EXERCISE OBJECTIVE:
Continue the Media Mutt column on the Press Herald's use of a Flickr photo, picking up after its final sentence.

═════ EXTRACT PROVIDED ═════

Media Mutt

illustration/Corey Pandolph

Unfair use — and abuse
The Portland Press Herald grabs someone else’s photo and won’t apologize 

By Al Diamon

Sometime on Aug. 6, the editors at the Portland Press Herald made a big mistake. Then they followed up by making a bunch more.

Here’s what happened: The paper had gotten a tip that a former employee of Husson University in Bangor had a Flickr online photo album that showed the Rev. Robert Carlson attending events at the school for years following his resignation as campus chaplain. Carlson quit in 2006 after being confronted by then-Husson president Bill Beardsley about allegations of sexual impropriety. Carlson committed suicide in 2011 upon learning he was under investigation for sexually abusing minors, and Beardsley subsequently — and reluctantly — informed police that he had told the minister to stay away from Husson.

The photos were proof that ban was never enforced, and word of it apparently was never passed along by Beardsley to other members of the administration, who continued to invite Carlson to various ceremonies.

The Bangor Daily News has owned the Carlson story, digging up several fresh revelations since his death last November. The Press Herald editors must have been excited to have finally gotten a jump on their rival.

Perhaps too excited.

Staff writer Steve Mistler turned out a competent story for the Aug. 7 paper on the photos’ implications for Beardsley, who is serving his final days as the state commissioner of conservation and has faced uncomfortable questions about whether he ignored evidence of child sexual abuse.

But Mistler’s editors also wanted to run at least one of the photos of Carlson at a Husson event on the front page. According to an e-mail from managing editor Steve Greenlee, Mistler attempted to reach the owner of the Flickr account to get approval, but — in spite of knowing who she’d worked for at Husson and what her position had been there — he was unable to locate her. So, the Press Herald published the picture anyway.

Without credit.

Without explanation.

And, mostly importantly, without permission.

A couple of days later, the owner of that photo – Audrey Slade, formerly of Old Town, now living in Washington state – found out she’d become an inadvertent part of the Carlson saga. On Aug. 9, Slade posted an account of what happened on her blog.

“No attempt to contact me,” she wrote. “No attempt to credit me. Just taking something I did and with no care or regard, dragged something I did to be kind into a sordid and disgusting story.”

Slade e-mailed the Press Herald and asked that her photo be removed from its Web site. A day passed without response. She sent a second e-mail, restating her demand and asking for $100 a day in compensation for every day the paper continued to use her material. Two more days passed before she received an e-mail from Greenlee. He wrote that the Press Herald decided it was justified in using her photos without permission because “it was in the public’s interest to publish them.”

Slade’s posting began to generate buzz in the journalism community and among her friends. The Press Herald was taken to task on a number of Web sites and in online comments. In response, on Aug. 10, the paper posted an attempt at an explanation on its Web site. That brief piece was taken down about 24 hours later, and cached versions on other sites have also since disappeared.

═════ RECORDS ═════

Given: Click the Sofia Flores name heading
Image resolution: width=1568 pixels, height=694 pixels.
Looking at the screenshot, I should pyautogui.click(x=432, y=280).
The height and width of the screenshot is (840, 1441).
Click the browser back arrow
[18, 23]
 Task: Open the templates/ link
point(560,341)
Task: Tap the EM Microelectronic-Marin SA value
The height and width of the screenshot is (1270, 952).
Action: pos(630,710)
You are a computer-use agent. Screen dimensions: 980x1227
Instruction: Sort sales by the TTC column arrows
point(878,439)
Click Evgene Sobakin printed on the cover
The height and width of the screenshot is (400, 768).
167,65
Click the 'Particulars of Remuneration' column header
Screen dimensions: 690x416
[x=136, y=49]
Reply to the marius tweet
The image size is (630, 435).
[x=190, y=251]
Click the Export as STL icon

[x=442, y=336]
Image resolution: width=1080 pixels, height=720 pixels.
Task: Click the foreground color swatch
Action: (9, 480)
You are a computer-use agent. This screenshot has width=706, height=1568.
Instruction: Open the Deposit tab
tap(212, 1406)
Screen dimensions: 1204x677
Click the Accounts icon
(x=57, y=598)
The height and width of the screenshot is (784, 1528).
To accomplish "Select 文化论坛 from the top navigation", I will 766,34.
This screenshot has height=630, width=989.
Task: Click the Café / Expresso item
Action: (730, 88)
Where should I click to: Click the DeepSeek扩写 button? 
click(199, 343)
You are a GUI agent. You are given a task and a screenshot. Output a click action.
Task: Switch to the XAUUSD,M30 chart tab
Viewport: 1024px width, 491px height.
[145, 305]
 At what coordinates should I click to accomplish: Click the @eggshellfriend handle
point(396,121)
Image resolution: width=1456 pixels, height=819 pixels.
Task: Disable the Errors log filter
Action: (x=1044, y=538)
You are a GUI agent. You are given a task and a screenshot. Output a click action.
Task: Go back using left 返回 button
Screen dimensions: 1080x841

═════

REPLY:
The unbylined explanation makes one admission of incompetence: “[W]e neglected to click the message button on Flickr, which presumably would have sent an email to the account holder.” It then echoed Greenlee’s e-mail to Slade in an attempt to justify the photo’s use without permission. “The photo was viewable by the public with no privacy settings,” the article reads. “The image was central to a story of great public interest.”

By those standards, virtually anything on the Web could be appropriated by anyone, including the entire Press Herald site. That sort of policy would be in sharp contrast to the newspaper’s long history of taking aggressive action against anyone who reproduced its photos or used more than brief quotes from its stories without authorization. Apparently, those rules only work one way.

In fact, the photo the paper took (and all the others on Slade’s site) was clearly marked “All Rights Reserved,” which is common on Flickr. And while the photo lent credibility to the paper’s story, it could scarcely be considered “central” to it, since the article adequately described its contents.

On Aug. 13, Slade told me in a phone conversation that the Press Herald had finally agreed to remove the photo from its Web site and pay her $400 for its improper use.

“It felt like shut-up money,” she said. “All I wanted was for them to say ‘I’m sorry.’”

In response to an e-mail from me containing several questions, Greenlee would only say that efforts to reach Slade were hindered by the fact that she’d changed her name since establishing her Flickr account. He labeled as “ludicrous” any suggestion that photos on Web sites could be appropriated for use in the paper without permission, but failed to clarify what the Press Herald’s policy for using such material is and whether that policy has been revised since this incident. He also ignored a question about why the unsigned explanation was posted online and abruptly taken down after attracting dozens of negative comments. He didn’t reply to a follow-up e-mail.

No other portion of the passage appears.